八 陰から生まれる獣
深い深い闇の底、山々が自らを苗床にして命を孕む。
そこに意思はない。
ただ、溜まったものを吐き出しているだけなのかもしれない。されど、悪意であれ無垢であれ、それが災である事に変わりはない。
暗く、どろりと肌にまとわり付く闇の中、生まれた命は牙を剥く。
ユーリックは短剣を右手に握り締め歩いていた。何もするなと言われたが、手持ち無沙汰では心許ない。暗闇の中で精神を保つ為には、己が手の内に武器があるという事が、僅かながらに冷静さを取り戻してくれるというものだ。
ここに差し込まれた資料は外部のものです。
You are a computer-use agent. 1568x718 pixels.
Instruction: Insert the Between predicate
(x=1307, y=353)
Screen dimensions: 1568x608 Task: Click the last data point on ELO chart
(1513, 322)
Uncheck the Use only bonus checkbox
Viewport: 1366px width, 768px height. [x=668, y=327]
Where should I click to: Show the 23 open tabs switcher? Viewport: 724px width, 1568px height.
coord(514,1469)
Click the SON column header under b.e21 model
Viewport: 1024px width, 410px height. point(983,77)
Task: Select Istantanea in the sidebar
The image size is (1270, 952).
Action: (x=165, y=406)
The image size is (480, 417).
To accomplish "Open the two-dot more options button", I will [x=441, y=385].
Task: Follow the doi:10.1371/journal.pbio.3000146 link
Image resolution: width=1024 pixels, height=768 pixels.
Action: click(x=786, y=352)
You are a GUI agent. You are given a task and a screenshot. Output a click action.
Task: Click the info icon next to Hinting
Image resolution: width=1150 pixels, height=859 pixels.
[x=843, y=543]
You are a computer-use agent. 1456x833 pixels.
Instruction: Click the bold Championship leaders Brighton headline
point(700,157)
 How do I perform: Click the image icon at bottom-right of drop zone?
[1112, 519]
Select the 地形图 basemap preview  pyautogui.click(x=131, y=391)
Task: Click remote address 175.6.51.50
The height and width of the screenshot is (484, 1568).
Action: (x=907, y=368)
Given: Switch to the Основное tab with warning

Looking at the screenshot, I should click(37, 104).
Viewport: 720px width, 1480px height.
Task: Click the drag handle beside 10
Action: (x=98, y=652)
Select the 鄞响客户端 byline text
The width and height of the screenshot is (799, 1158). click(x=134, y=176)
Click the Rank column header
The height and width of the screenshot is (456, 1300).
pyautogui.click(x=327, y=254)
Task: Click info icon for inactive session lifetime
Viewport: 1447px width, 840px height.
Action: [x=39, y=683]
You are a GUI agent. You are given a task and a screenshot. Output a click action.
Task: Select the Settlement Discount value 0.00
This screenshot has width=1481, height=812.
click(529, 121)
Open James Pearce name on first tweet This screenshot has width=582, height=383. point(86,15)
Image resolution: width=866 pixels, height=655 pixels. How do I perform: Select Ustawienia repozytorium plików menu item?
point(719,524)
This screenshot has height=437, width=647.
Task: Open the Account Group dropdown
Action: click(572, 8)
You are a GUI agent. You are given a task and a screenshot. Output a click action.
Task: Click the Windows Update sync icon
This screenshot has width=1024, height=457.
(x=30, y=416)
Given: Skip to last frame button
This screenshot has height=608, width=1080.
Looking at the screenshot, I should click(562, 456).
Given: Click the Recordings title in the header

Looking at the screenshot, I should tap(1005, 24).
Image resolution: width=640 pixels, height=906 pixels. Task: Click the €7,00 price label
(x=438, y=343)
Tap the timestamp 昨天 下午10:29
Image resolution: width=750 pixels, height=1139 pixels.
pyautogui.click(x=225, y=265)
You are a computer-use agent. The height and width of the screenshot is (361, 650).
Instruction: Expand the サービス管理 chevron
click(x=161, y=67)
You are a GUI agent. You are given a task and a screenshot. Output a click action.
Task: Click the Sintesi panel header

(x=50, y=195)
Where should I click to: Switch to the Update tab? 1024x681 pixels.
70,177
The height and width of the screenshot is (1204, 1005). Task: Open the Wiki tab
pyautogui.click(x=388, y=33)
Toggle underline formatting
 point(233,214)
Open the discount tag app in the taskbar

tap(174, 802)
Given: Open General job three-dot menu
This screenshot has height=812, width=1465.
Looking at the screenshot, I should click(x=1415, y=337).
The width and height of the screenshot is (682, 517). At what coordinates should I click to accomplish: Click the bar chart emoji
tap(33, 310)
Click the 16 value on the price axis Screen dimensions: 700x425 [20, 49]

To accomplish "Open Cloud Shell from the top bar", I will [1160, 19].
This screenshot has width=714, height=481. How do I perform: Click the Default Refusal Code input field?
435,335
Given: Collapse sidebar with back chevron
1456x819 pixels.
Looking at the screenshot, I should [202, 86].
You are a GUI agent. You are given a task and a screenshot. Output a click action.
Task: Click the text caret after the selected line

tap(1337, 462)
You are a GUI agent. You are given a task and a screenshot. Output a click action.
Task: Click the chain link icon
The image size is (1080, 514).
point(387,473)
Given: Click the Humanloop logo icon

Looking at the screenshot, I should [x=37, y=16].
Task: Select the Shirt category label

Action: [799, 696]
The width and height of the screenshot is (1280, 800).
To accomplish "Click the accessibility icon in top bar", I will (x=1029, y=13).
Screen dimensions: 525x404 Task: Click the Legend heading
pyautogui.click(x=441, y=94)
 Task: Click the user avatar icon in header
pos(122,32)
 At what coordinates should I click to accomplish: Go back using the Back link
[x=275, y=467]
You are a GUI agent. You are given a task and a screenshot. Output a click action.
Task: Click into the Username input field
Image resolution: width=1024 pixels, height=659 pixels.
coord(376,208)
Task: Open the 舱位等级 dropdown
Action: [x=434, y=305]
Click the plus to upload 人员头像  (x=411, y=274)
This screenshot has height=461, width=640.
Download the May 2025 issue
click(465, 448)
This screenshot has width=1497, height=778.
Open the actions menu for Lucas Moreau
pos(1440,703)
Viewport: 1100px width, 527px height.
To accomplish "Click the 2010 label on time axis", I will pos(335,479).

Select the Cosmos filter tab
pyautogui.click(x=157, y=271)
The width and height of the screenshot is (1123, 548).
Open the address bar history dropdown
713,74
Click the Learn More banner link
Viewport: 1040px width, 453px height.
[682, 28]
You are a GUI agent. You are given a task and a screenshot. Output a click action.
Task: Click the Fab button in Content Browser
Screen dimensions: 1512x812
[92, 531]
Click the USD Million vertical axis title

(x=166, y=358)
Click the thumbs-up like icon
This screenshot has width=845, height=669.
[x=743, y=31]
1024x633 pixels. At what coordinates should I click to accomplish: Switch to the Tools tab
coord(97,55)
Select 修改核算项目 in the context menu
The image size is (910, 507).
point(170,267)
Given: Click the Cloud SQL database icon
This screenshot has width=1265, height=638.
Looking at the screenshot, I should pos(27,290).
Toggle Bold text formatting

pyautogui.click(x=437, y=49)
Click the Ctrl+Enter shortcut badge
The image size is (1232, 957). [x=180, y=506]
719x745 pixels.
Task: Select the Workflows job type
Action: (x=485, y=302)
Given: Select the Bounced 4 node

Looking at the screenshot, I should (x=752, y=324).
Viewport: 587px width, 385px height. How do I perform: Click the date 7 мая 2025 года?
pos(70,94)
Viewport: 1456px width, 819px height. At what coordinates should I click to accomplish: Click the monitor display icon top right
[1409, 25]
「あんま身構えんなよ、言われただろ?最初は暗闇に慣れろって」
前を行くトビは、振り返る事なく言い放った。甘やかすなと叱責されたばかりが、トビの口ぶりは相変わらず穏やかだ。
ただ、いつもと違い、トビの背からは殺伐とした空気が漂った。手合わせの時ですら、トビは穏やかで清涼とした気配を思わせる。
それが今はどうだ。
不穏を思わせる闇の中、拠点とした灯りが遠くなればなるほど、ユーリックはトビを視認するのが難しくなっていた。
けれども、前方からはトビの気配だけは嫌でも感じる。それもトビとは思えぬ程の重々しい殺意。
ユーリックが教わってきたのは、闇の紛れ方だ。
トビの手法は、寧ろ己の存在感を露わにしていっと言っても良いだろう。
歩き方も、ザッ――ザッ――、と地に足の裏を擦るように歩いている。
丸で、態と居処を知らせているような――
ヴヴゥ――
突如、獣の唸り声が闇の底から響き渡った。
闇世に紛れる気配は正に闇そのもの。唸り声が一つ始まると、それに続いていくつも声が連なって行く。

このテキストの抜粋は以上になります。